In the result therefore, although the range and depth of his factual knowledge was perhaps slightly less than that of Mr Donaldson, he was nonetheless a very impressive and reliable witness of fact. Similarly, although there were moments when his slight defensiveness caused me to wonder about his independence, his expert evidence taken as a whole was, in my judgment, independently given in accordance with his duty to the court, and consequently of real value notwithstanding his status as the claimant’s employee throughout.
The defendants relied upon Mr McGuigan as their expert witness, just as they had done in relation to the RTR issue. I have already described his quality, at paragraphs 79 - 83 above. The defendants called no witnesses of fact in relation to the MAGNOX prioritisation issue.
The Facts
Technical Introduction
I have already briefly described in the introduction to this judgment the bare essentials of the process whereby Highly Active Raffinate emanating from both the MAGNOX plant and THORP are evaporated, stored and then vitrified, so as to incorporate what is in its raw form a highly radioactive and dangerous liquid into an inert, stable, still dangerous but much safer form of glass blocks encased in stainless steel canisters, so as to make the radioactive waste suitable (or as some would say less unsuitable) for long term permanent storage.

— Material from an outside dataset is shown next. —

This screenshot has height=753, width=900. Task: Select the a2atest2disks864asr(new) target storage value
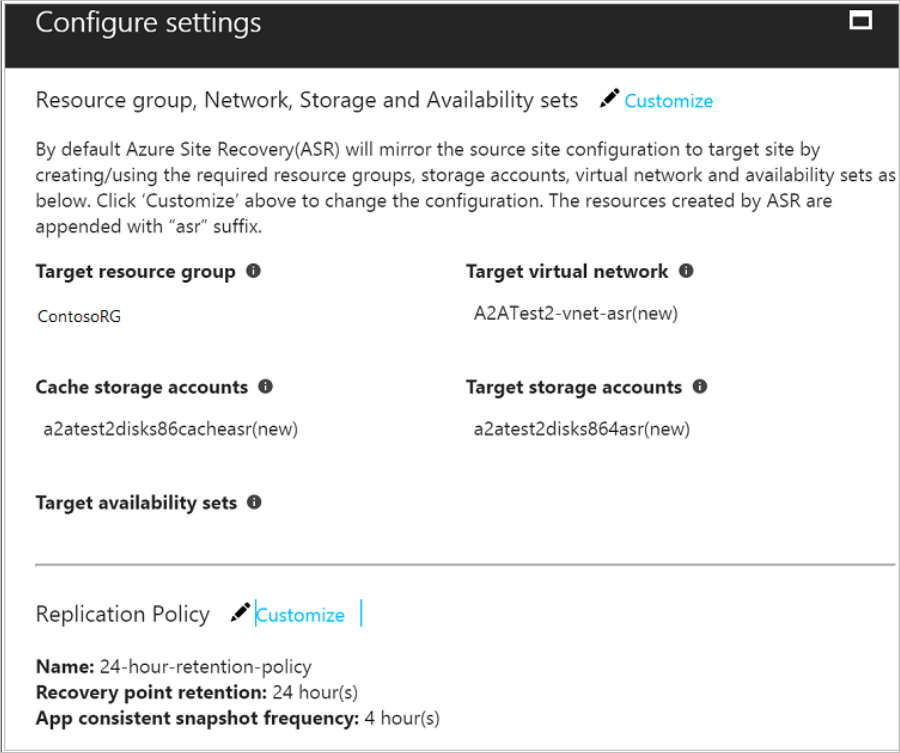[581, 429]
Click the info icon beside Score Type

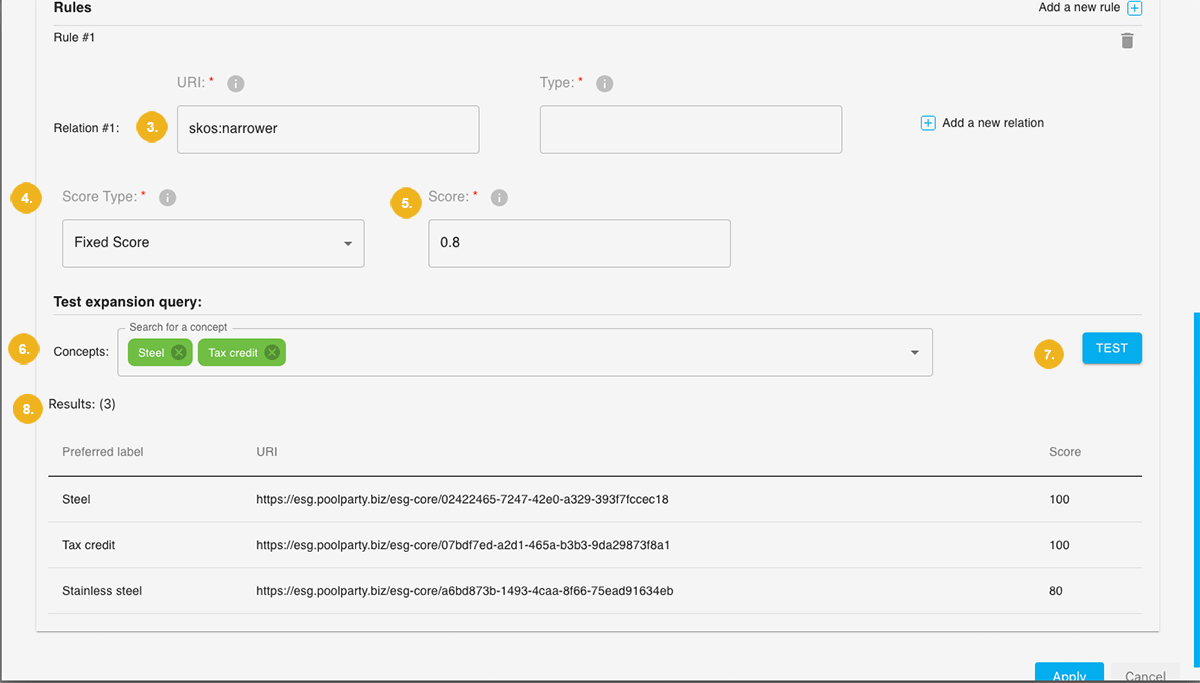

It is now necessary to describe in a little more detail the different chemical constitution and properties of MAGNOX and Oxide HAR and HAL, so that BNFL’s approach to the NII 2000 Report and its decision making in relation to the Specification can be examined in its proper context.
I have already mentioned in my technical introduction to the RTR issue that a fundamental difference between MAGNOX and Oxide spent fuel assemblies is that the latter is more highly irradiated than the former, and that the stainless steel construction of their containers make it suitable for long term storage underwater prior to reprocessing, whereas MAGNOX spent fuel rods are liable to suffer serious erosion whilst stored under water, such that they cannot safely be stored under water for more than limited periods. For completeness I should add that (as emerged during cross examination) attempts have been made to provide dry storage for spent MAGNOX fuel rods so as to avoid that corrosion problem. Dr Robson told me (and I accept) that BNFL constructed a dry storage plant for spent MAGNOX fuel rods at its Wylfa MAGNOX power station, but had to discontinue use of it in 2002 after a security review led to an instruction to that effect from the Office of Civil Nuclear Security.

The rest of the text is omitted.